THE TASK: Convert every line of the entries below into a JSON list of strings, one string per line, leaving out blank lines.

RECORDS FOR THIS TASK:
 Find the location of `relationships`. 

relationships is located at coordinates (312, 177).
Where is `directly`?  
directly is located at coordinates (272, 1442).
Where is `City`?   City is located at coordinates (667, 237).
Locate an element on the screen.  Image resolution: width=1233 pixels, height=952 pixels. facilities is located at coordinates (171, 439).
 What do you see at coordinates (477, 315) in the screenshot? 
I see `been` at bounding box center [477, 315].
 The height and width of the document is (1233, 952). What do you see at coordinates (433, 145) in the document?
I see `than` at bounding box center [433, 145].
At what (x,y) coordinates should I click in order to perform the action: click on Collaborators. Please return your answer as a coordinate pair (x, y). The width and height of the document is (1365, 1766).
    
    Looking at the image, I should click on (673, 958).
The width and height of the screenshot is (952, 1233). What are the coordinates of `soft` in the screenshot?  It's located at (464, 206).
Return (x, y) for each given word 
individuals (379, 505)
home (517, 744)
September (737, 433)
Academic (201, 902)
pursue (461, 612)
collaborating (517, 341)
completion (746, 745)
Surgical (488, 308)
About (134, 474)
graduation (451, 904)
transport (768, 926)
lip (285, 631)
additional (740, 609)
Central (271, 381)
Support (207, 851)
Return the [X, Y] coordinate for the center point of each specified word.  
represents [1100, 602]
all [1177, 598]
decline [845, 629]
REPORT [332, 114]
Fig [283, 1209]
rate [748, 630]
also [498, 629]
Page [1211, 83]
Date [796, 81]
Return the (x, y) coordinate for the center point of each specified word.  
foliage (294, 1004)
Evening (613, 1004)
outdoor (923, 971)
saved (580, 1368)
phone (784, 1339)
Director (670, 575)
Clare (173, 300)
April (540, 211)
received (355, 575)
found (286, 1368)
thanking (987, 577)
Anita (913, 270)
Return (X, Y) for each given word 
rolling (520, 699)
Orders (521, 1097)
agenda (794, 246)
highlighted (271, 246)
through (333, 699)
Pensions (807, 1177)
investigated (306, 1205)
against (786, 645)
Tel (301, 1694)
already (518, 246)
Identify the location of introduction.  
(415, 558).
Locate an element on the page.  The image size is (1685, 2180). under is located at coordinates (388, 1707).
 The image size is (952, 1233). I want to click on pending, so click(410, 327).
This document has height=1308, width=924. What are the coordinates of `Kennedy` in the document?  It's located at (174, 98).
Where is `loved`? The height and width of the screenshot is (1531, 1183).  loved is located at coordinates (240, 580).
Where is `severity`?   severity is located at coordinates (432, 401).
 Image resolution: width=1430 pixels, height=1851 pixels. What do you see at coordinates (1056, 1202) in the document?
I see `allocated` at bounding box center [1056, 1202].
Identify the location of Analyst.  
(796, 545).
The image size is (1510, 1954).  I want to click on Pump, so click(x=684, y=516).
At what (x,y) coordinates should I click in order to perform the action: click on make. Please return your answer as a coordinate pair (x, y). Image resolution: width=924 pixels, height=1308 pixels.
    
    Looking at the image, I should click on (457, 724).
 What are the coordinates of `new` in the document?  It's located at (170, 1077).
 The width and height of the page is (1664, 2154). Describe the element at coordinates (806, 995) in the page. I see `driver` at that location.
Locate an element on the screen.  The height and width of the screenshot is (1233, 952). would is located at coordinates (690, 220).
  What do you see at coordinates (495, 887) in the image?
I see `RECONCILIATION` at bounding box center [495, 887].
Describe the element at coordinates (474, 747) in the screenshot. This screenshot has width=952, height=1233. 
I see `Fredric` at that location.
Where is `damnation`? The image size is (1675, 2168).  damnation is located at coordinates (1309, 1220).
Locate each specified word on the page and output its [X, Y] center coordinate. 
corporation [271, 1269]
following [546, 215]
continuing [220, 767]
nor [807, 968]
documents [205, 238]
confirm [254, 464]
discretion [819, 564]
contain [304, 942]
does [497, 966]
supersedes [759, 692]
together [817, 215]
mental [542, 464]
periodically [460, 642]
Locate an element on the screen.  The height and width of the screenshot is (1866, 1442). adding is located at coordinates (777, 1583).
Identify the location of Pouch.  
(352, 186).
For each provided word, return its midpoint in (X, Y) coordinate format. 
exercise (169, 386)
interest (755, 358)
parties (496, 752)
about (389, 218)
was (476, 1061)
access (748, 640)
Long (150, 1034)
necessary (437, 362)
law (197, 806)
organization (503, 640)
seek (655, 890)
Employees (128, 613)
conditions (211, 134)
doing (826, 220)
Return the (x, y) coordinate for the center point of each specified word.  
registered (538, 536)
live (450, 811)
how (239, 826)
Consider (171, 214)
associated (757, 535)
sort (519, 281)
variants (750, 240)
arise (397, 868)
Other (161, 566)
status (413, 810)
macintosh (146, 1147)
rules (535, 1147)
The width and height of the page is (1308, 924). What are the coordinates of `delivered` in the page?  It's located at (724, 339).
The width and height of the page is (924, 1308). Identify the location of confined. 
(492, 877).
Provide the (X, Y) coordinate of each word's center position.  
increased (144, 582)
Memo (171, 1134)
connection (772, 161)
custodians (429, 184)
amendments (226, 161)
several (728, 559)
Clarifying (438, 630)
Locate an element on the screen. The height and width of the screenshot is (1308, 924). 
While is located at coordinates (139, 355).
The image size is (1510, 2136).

THE RESULT:
[
  " Find the location of `relationships`. ",
  "relationships is located at coordinates (312, 177).",
  "Where is `directly`?  ",
  "directly is located at coordinates (272, 1442).",
  "Where is `City`?   City is located at coordinates (667, 237).",
  "Locate an element on the screen.  Image resolution: width=1233 pixels, height=952 pixels. facilities is located at coordinates (171, 439).",
  " What do you see at coordinates (477, 315) in the screenshot? ",
  "I see `been` at bounding box center [477, 315].",
  " The height and width of the document is (1233, 952). What do you see at coordinates (433, 145) in the document?",
  "I see `than` at bounding box center [433, 145].",
  "At what (x,y) coordinates should I click in order to perform the action: click on Collaborators. Please return your answer as a coordinate pair (x, y). The width and height of the document is (1365, 1766).",
  "    Looking at the image, I should click on (673, 958).",
  "The width and height of the screenshot is (952, 1233). What are the coordinates of `soft` in the screenshot?  It's located at (464, 206).",
  "Return (x, y) for each given word ",
  "individuals (379, 505)",
  "home (517, 744)",
  "September (737, 433)",
  "Academic (201, 902)",
  "pursue (461, 612)",
  "collaborating (517, 341)",
  "completion (746, 745)",
  "Surgical (488, 308)",
  "About (134, 474)",
  "graduation (451, 904)",
  "transport (768, 926)",
  "lip (285, 631)",
  "additional (740, 609)",
  "Central (271, 381)",
  "Support (207, 851)",
  "Return the [X, Y] coordinate for the center point of each specified word.  ",
  "represents [1100, 602]",
  "all [1177, 598]",
  "decline [845, 629]",
  "REPORT [332, 114]",
  "Fig [283, 1209]",
  "rate [748, 630]",
  "also [498, 629]",
  "Page [1211, 83]",
  "Date [796, 81]",
  "Return the (x, y) coordinate for the center point of each specified word.  ",
  "foliage (294, 1004)",
  "Evening (613, 1004)",
  "outdoor (923, 971)",
  "saved (580, 1368)",
  "phone (784, 1339)",
  "Director (670, 575)",
  "Clare (173, 300)",
  "April (540, 211)",
  "received (355, 575)",
  "found (286, 1368)",
  "thanking (987, 577)",
  "Anita (913, 270)",
  "Return (X, Y) for each given word ",
  "rolling (520, 699)",
  "Orders (521, 1097)",
  "agenda (794, 246)",
  "highlighted (271, 246)",
  "through (333, 699)",
  "Pensions (807, 1177)",
  "investigated (306, 1205)",
  "against (786, 645)",
  "Tel (301, 1694)",
  "already (518, 246)",
  "Identify the location of introduction.  ",
  "(415, 558).",
  "Locate an element on the page.  The image size is (1685, 2180). under is located at coordinates (388, 1707).",
  " The image size is (952, 1233). I want to click on pending, so click(410, 327).",
  "This document has height=1308, width=924. What are the coordinates of `Kennedy` in the document?  It's located at (174, 98).",
  "Where is `loved`? The height and width of the screenshot is (1531, 1183).  loved is located at coordinates (240, 580).",
  "Where is `severity`?   severity is located at coordinates (432, 401).",
  " Image resolution: width=1430 pixels, height=1851 pixels. What do you see at coordinates (1056, 1202) in the document?",
  "I see `allocated` at bounding box center [1056, 1202].",
  "Identify the location of Analyst.  ",
  "(796, 545).",
  "The image size is (1510, 1954).  I want to click on Pump, so click(x=684, y=516).",
  "At what (x,y) coordinates should I click in order to perform the action: click on make. Please return your answer as a coordinate pair (x, y). Image resolution: width=924 pixels, height=1308 pixels.",
  "    Looking at the image, I should click on (457, 724).",
  " What are the coordinates of `new` in the document?  It's located at (170, 1077).",
  " The width and height of the page is (1664, 2154). Describe the element at coordinates (806, 995) in the page. I see `driver` at that location.",
  "Locate an element on the screen.  The height and width of the screenshot is (1233, 952). would is located at coordinates (690, 220).",
  "  What do you see at coordinates (495, 887) in the image?",
  "I see `RECONCILIATION` at bounding box center [495, 887].",
  "Describe the element at coordinates (474, 747) in the screenshot. This screenshot has width=952, height=1233. ",
  "I see `Fredric` at that location.",
  "Where is `damnation`? The image size is (1675, 2168).  damnation is located at coordinates (1309, 1220).",
  "Locate each specified word on the page and output its [X, Y] center coordinate. ",
  "corporation [271, 1269]",
  "following [546, 215]",
  "continuing [220, 767]",
  "nor [807, 968]",
  "documents [205, 238]",
  "confirm [254, 464]",
  "discretion [819, 564]",
  "contain [304, 942]",
  "does [497, 966]",
  "supersedes [759, 692]",
  "together [817, 215]",
  "mental [542, 464]",
  "periodically [460, 642]",
  "Locate an element on the screen.  The height and width of the screenshot is (1866, 1442). adding is located at coordinates (777, 1583).",
  "Identify the location of Pouch.  ",
  "(352, 186).",
  "For each provided word, return its midpoint in (X, Y) coordinate format. ",
  "exercise (169, 386)",
  "interest (755, 358)",
  "parties (496, 752)",
  "about (389, 218)",
  "was (476, 1061)",
  "access (748, 640)",
  "Long (150, 1034)",
  "necessary (437, 362)",
  "law (197, 806)",
  "organization (503, 640)",
  "seek (655, 890)",
  "Employees (128, 613)",
  "conditions (211, 134)",
  "doing (826, 220)",
  "Return the (x, y) coordinate for the center point of each specified word.  ",
  "registered (538, 536)",
  "live (450, 811)",
  "how (239, 826)",
  "Consider (171, 214)",
  "associated (757, 535)",
  "sort (519, 281)",
  "variants (750, 240)",
  "arise (397, 868)",
  "Other (161, 566)",
  "status (413, 810)",
  "macintosh (146, 1147)",
  "rules (535, 1147)",
  "The width and height of the page is (1308, 924). What are the coordinates of `delivered` in the page?  It's located at (724, 339).",
  "The width and height of the page is (924, 1308). Identify the location of confined. ",
  "(492, 877).",
  "Provide the (X, Y) coordinate of each word's center position.  ",
  "increased (144, 582)",
  "Memo (171, 1134)",
  "connection (772, 161)",
  "custodians (429, 184)",
  "amendments (226, 161)",
  "several (728, 559)",
  "Clarifying (438, 630)",
  "Locate an element on the screen. The height and width of the screenshot is (1308, 924). ",
  "While is located at coordinates (139, 355).",
  "The image size is (1510, 2136)."
]